# What you are asked to do:
Copy out every record below, word for word.

######

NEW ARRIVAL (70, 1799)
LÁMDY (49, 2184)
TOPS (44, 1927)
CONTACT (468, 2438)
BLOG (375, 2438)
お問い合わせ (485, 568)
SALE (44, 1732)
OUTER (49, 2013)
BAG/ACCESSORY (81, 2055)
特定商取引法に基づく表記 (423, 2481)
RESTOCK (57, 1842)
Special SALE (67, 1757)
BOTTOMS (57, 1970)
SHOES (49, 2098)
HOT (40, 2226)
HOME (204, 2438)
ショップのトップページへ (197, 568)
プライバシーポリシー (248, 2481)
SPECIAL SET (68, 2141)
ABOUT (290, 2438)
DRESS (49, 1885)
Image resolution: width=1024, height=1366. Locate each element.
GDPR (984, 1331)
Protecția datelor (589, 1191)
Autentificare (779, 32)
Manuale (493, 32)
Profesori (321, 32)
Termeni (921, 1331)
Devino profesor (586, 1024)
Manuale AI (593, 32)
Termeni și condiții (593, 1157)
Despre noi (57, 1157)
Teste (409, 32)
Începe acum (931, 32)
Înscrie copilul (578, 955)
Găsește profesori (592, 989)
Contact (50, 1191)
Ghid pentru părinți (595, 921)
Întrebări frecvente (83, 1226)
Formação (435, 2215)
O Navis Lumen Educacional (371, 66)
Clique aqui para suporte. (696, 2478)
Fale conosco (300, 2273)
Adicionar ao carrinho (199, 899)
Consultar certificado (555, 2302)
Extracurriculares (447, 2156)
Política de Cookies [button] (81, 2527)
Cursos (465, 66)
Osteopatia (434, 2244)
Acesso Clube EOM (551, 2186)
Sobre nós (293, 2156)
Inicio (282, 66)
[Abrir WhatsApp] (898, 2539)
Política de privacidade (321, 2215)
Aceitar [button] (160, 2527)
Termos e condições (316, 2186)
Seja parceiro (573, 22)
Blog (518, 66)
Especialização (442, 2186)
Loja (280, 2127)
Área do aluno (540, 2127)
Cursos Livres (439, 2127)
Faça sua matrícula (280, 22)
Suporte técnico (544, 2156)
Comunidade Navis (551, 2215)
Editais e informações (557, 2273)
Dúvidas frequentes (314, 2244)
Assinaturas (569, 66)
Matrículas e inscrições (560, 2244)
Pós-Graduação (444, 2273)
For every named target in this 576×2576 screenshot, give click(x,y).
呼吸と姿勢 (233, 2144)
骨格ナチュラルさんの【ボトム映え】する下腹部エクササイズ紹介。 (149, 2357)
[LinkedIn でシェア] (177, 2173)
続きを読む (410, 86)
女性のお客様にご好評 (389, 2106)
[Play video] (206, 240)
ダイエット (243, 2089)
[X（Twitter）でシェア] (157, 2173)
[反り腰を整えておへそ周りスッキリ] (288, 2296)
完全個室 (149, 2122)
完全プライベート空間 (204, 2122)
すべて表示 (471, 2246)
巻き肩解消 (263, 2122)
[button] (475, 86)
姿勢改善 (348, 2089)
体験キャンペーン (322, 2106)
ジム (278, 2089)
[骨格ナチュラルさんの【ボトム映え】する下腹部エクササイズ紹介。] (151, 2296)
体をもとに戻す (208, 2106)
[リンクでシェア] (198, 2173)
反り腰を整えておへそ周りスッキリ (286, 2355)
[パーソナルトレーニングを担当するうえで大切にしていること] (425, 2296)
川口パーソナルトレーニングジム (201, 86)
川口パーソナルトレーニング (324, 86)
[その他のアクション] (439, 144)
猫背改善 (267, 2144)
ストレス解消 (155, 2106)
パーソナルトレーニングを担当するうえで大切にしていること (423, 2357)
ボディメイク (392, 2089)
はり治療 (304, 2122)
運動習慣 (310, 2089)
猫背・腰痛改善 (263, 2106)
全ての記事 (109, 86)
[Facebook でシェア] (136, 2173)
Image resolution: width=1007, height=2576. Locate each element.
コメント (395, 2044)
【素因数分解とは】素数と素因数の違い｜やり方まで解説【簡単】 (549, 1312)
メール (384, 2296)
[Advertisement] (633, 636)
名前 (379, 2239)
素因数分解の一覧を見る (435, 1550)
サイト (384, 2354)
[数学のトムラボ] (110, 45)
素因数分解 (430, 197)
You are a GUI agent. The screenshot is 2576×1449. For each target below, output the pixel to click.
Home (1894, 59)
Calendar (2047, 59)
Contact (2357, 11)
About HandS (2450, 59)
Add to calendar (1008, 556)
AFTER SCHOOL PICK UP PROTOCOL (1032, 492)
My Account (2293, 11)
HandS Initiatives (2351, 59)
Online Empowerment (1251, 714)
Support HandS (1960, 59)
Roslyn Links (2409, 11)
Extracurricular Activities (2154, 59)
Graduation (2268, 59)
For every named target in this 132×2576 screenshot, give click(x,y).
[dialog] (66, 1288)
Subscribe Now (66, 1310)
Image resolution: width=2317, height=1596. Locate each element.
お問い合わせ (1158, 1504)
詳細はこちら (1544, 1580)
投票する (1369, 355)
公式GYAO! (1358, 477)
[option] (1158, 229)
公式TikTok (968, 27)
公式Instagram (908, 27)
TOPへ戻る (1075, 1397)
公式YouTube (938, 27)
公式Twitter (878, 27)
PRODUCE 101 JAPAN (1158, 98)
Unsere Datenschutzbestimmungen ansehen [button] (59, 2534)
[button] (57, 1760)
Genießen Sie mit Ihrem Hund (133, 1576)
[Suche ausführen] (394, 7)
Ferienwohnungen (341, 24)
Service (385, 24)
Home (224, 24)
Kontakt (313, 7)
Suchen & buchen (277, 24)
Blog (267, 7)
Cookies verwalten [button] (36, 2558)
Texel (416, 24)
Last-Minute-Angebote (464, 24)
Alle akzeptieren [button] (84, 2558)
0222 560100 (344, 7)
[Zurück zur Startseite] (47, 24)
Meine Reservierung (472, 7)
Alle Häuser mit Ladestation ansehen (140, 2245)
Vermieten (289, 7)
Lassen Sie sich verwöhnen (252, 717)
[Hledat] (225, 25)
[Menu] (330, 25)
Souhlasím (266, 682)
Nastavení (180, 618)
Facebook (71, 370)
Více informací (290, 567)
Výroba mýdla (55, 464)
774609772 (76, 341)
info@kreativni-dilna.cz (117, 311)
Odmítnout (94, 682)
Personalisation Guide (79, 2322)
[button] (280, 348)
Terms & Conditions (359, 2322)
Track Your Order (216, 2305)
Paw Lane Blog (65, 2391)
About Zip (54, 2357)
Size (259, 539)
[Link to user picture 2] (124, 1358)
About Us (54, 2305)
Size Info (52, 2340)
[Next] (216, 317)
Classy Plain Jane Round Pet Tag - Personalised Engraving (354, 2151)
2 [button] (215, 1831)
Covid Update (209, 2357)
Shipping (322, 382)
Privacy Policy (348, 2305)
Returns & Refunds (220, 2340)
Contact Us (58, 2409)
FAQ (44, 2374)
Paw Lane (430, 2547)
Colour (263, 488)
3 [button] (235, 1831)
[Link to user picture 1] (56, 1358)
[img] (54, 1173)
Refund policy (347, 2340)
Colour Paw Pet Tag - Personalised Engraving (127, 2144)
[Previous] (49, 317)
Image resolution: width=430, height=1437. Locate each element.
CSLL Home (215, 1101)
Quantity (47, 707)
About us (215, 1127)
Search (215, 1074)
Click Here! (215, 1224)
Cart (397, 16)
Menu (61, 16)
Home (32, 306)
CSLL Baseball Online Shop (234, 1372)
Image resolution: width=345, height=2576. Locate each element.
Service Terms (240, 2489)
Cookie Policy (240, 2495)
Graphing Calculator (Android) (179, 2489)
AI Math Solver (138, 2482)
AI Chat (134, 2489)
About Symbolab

######

# Response to this task:
NEW ARRIVAL (70, 1799)
LÁMDY (49, 2184)
TOPS (44, 1927)
CONTACT (468, 2438)
BLOG (375, 2438)
お問い合わせ (485, 568)
SALE (44, 1732)
OUTER (49, 2013)
BAG/ACCESSORY (81, 2055)
特定商取引法に基づく表記 (423, 2481)
RESTOCK (57, 1842)
Special SALE (67, 1757)
BOTTOMS (57, 1970)
SHOES (49, 2098)
HOT (40, 2226)
HOME (204, 2438)
ショップのトップページへ (197, 568)
プライバシーポリシー (248, 2481)
SPECIAL SET (68, 2141)
ABOUT (290, 2438)
DRESS (49, 1885)
Image resolution: width=1024, height=1366. Locate each element.
GDPR (984, 1331)
Protecția datelor (589, 1191)
Autentificare (779, 32)
Manuale (493, 32)
Profesori (321, 32)
Termeni (921, 1331)
Devino profesor (586, 1024)
Manuale AI (593, 32)
Termeni și condiții (593, 1157)
Despre noi (57, 1157)
Teste (409, 32)
Începe acum (931, 32)
Înscrie copilul (578, 955)
Găsește profesori (592, 989)
Contact (50, 1191)
Ghid pentru părinți (595, 921)
Întrebări frecvente (83, 1226)
Formação (435, 2215)
O Navis Lumen Educacional (371, 66)
Clique aqui para suporte. (696, 2478)
Fale conosco (300, 2273)
Adicionar ao carrinho (199, 899)
Consultar certificado (555, 2302)
Extracurriculares (447, 2156)
Política de Cookies [button] (81, 2527)
Cursos (465, 66)
Osteopatia (434, 2244)
Acesso Clube EOM (551, 2186)
Sobre nós (293, 2156)
Inicio (282, 66)
[Abrir WhatsApp] (898, 2539)
Política de privacidade (321, 2215)
Aceitar [button] (160, 2527)
Termos e condições (316, 2186)
Seja parceiro (573, 22)
Blog (518, 66)
Especialização (442, 2186)
Loja (280, 2127)
Área do aluno (540, 2127)
Cursos Livres (439, 2127)
Faça sua matrícula (280, 22)
Suporte técnico (544, 2156)
Comunidade Navis (551, 2215)
Editais e informações (557, 2273)
Dúvidas frequentes (314, 2244)
Assinaturas (569, 66)
Matrículas e inscrições (560, 2244)
Pós-Graduação (444, 2273)
For every named target in this 576×2576 screenshot, give click(x,y).
呼吸と姿勢 (233, 2144)
骨格ナチュラルさんの【ボトム映え】する下腹部エクササイズ紹介。 (149, 2357)
[LinkedIn でシェア] (177, 2173)
続きを読む (410, 86)
女性のお客様にご好評 (389, 2106)
[Play video] (206, 240)
ダイエット (243, 2089)
[X（Twitter）でシェア] (157, 2173)
[反り腰を整えておへそ周りスッキリ] (288, 2296)
完全個室 (149, 2122)
完全プライベート空間 (204, 2122)
すべて表示 (471, 2246)
巻き肩解消 (263, 2122)
[button] (475, 86)
姿勢改善 (348, 2089)
体験キャンペーン (322, 2106)
ジム (278, 2089)
[骨格ナチュラルさんの【ボトム映え】する下腹部エクササイズ紹介。] (151, 2296)
体をもとに戻す (208, 2106)
[リンクでシェア] (198, 2173)
反り腰を整えておへそ周りスッキリ (286, 2355)
[パーソナルトレーニングを担当するうえで大切にしていること] (425, 2296)
川口パーソナルトレーニングジム (201, 86)
川口パーソナルトレーニング (324, 86)
[その他のアクション] (439, 144)
猫背改善 (267, 2144)
ストレス解消 (155, 2106)
パーソナルトレーニングを担当するうえで大切にしていること (423, 2357)
ボディメイク (392, 2089)
はり治療 (304, 2122)
運動習慣 (310, 2089)
猫背・腰痛改善 (263, 2106)
全ての記事 (109, 86)
[Facebook でシェア] (136, 2173)
Image resolution: width=1007, height=2576. Locate each element.
コメント (395, 2044)
【素因数分解とは】素数と素因数の違い｜やり方まで解説【簡単】 (549, 1312)
メール (384, 2296)
[Advertisement] (633, 636)
名前 (379, 2239)
素因数分解の一覧を見る (435, 1550)
サイト (384, 2354)
[数学のトムラボ] (110, 45)
素因数分解 (430, 197)
You are a GUI agent. The screenshot is 2576×1449. For each target below, output the pixel to click.
Home (1894, 59)
Calendar (2047, 59)
Contact (2357, 11)
About HandS (2450, 59)
Add to calendar (1008, 556)
AFTER SCHOOL PICK UP PROTOCOL (1032, 492)
My Account (2293, 11)
HandS Initiatives (2351, 59)
Online Empowerment (1251, 714)
Support HandS (1960, 59)
Roslyn Links (2409, 11)
Extracurricular Activities (2154, 59)
Graduation (2268, 59)
For every named target in this 132×2576 screenshot, give click(x,y).
[dialog] (66, 1288)
Subscribe Now (66, 1310)
Image resolution: width=2317, height=1596. Locate each element.
お問い合わせ (1158, 1504)
詳細はこちら (1544, 1580)
投票する (1369, 355)
公式GYAO! (1358, 477)
[option] (1158, 229)
公式TikTok (968, 27)
公式Instagram (908, 27)
TOPへ戻る (1075, 1397)
公式YouTube (938, 27)
公式Twitter (878, 27)
PRODUCE 101 JAPAN (1158, 98)
Unsere Datenschutzbestimmungen ansehen [button] (59, 2534)
[button] (57, 1760)
Genießen Sie mit Ihrem Hund (133, 1576)
[Suche ausführen] (394, 7)
Ferienwohnungen (341, 24)
Service (385, 24)
Home (224, 24)
Kontakt (313, 7)
Suchen & buchen (277, 24)
Blog (267, 7)
Cookies verwalten [button] (36, 2558)
Texel (416, 24)
Last-Minute-Angebote (464, 24)
Alle akzeptieren [button] (84, 2558)
0222 560100 (344, 7)
[Zurück zur Startseite] (47, 24)
Meine Reservierung (472, 7)
Alle Häuser mit Ladestation ansehen (140, 2245)
Vermieten (289, 7)
Lassen Sie sich verwöhnen (252, 717)
[Hledat] (225, 25)
[Menu] (330, 25)
Souhlasím (266, 682)
Nastavení (180, 618)
Facebook (71, 370)
Více informací (290, 567)
Výroba mýdla (55, 464)
774609772 (76, 341)
info@kreativni-dilna.cz (117, 311)
Odmítnout (94, 682)
Personalisation Guide (79, 2322)
[button] (280, 348)
Terms & Conditions (359, 2322)
Track Your Order (216, 2305)
Paw Lane Blog (65, 2391)
About Zip (54, 2357)
Size (259, 539)
[Link to user picture 2] (124, 1358)
About Us (54, 2305)
Size Info (52, 2340)
[Next] (216, 317)
Classy Plain Jane Round Pet Tag - Personalised Engraving (354, 2151)
2 [button] (215, 1831)
Covid Update (209, 2357)
Shipping (322, 382)
Privacy Policy (348, 2305)
Returns & Refunds (220, 2340)
Contact Us (58, 2409)
FAQ (44, 2374)
Paw Lane (430, 2547)
Colour (263, 488)
3 [button] (235, 1831)
[Link to user picture 1] (56, 1358)
[img] (54, 1173)
Refund policy (347, 2340)
Colour Paw Pet Tag - Personalised Engraving (127, 2144)
[Previous] (49, 317)
Image resolution: width=430, height=1437. Locate each element.
CSLL Home (215, 1101)
Quantity (47, 707)
About us (215, 1127)
Search (215, 1074)
Click Here! (215, 1224)
Cart (397, 16)
Menu (61, 16)
Home (32, 306)
CSLL Baseball Online Shop (234, 1372)
Image resolution: width=345, height=2576. Locate each element.
Service Terms (240, 2489)
Cookie Policy (240, 2495)
Graphing Calculator (Android) (179, 2489)
AI Math Solver (138, 2482)
AI Chat (134, 2489)
About Symbolab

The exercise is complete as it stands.